#### [RECORDS FOR THE EXERCISE]
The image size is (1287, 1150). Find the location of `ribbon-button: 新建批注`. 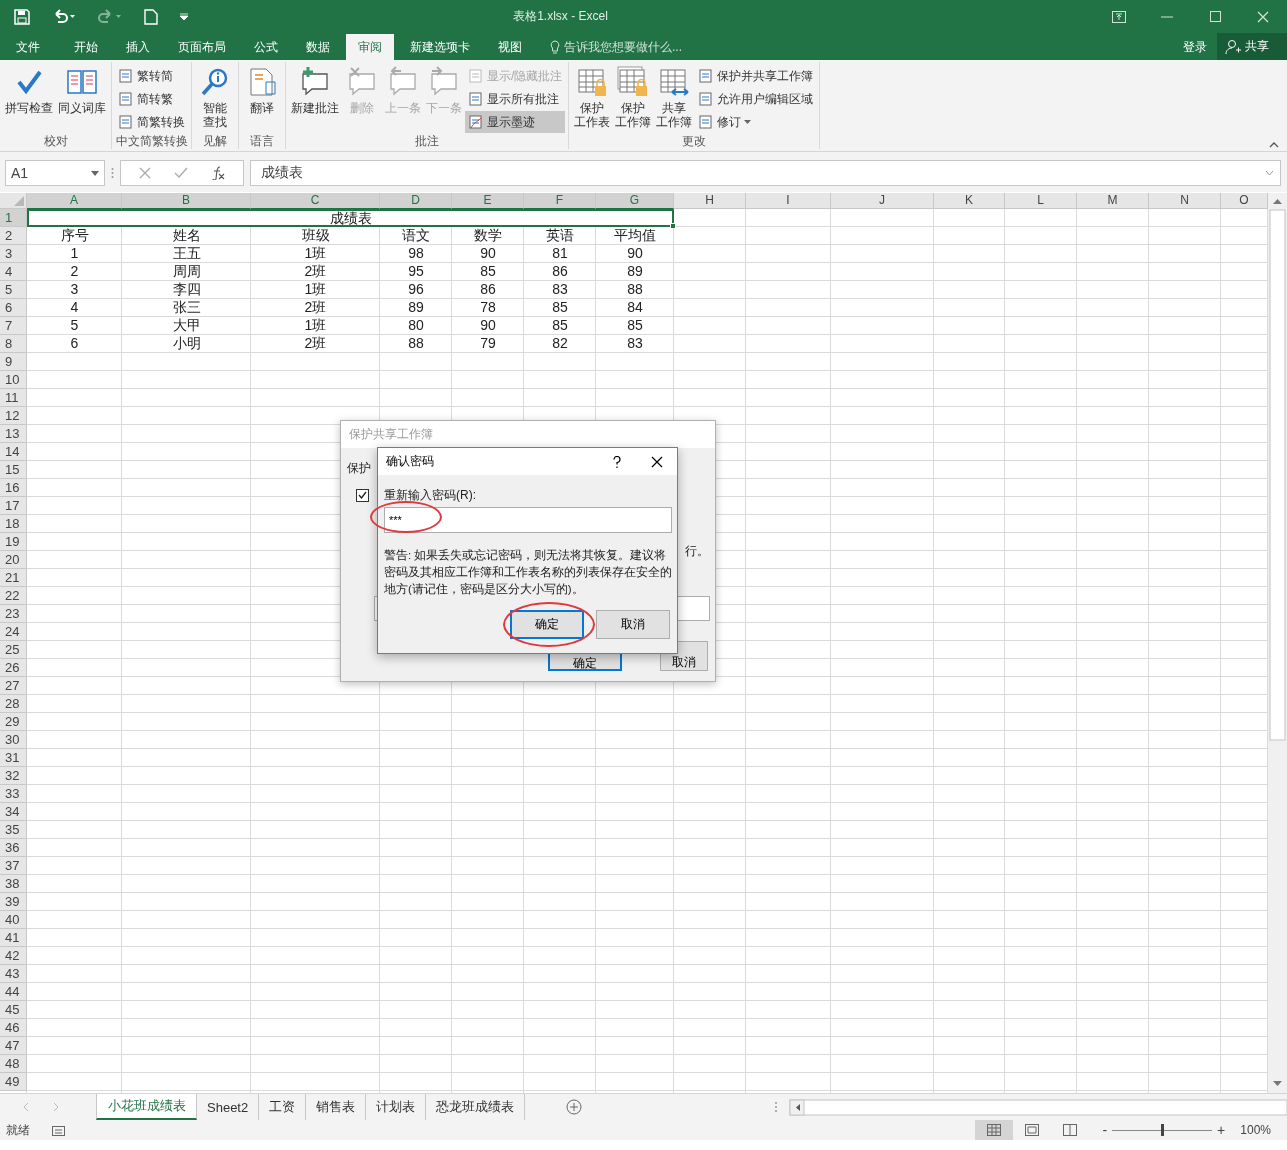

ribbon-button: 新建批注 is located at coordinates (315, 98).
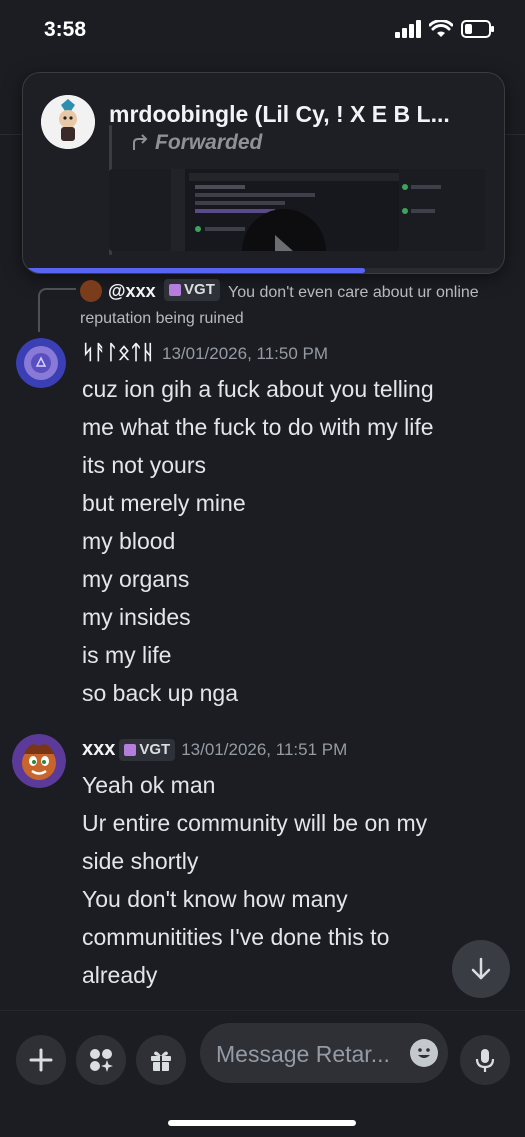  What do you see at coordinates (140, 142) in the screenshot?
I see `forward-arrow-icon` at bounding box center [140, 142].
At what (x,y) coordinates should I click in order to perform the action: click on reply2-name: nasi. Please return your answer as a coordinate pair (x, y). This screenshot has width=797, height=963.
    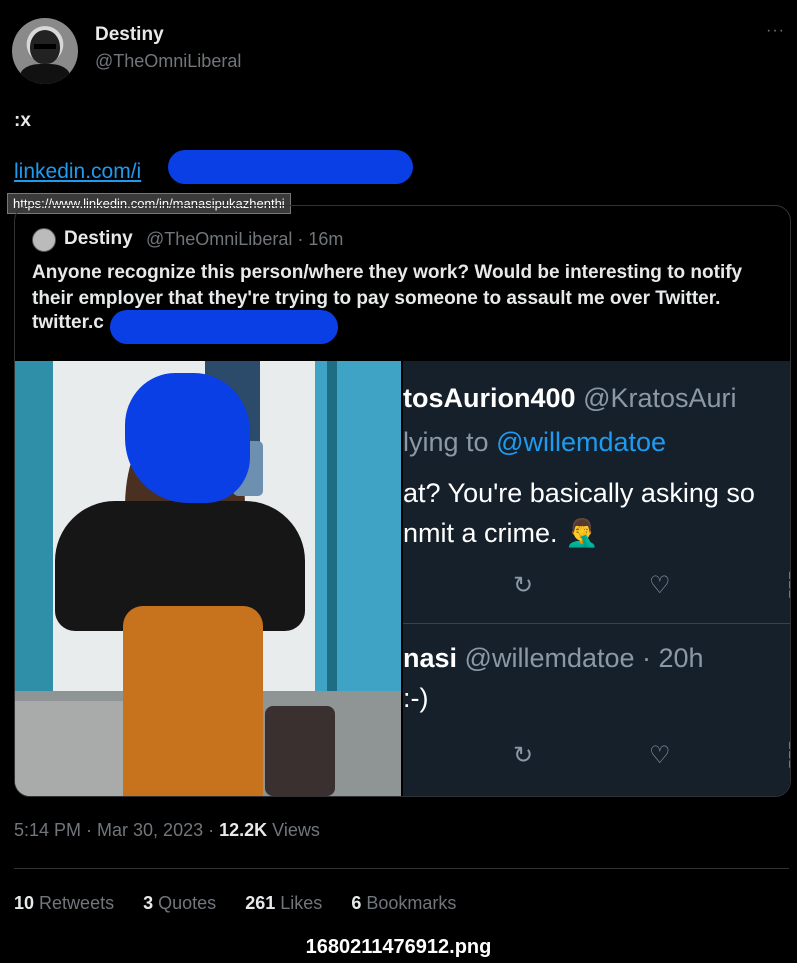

#### [THE PROBLEM]
Reproduce every one of the records above word for word, omitting the pictures.

#### [ANSWER TO THE PROBLEM]
The image size is (1287, 1150). Find the location of `ribbon-button: 新建批注`. 

ribbon-button: 新建批注 is located at coordinates (315, 98).
  What do you see at coordinates (140, 142) in the screenshot?
I see `forward-arrow-icon` at bounding box center [140, 142].
At what (x,y) coordinates should I click in order to perform the action: click on reply2-name: nasi. Please return your answer as a coordinate pair (x, y). This screenshot has width=797, height=963.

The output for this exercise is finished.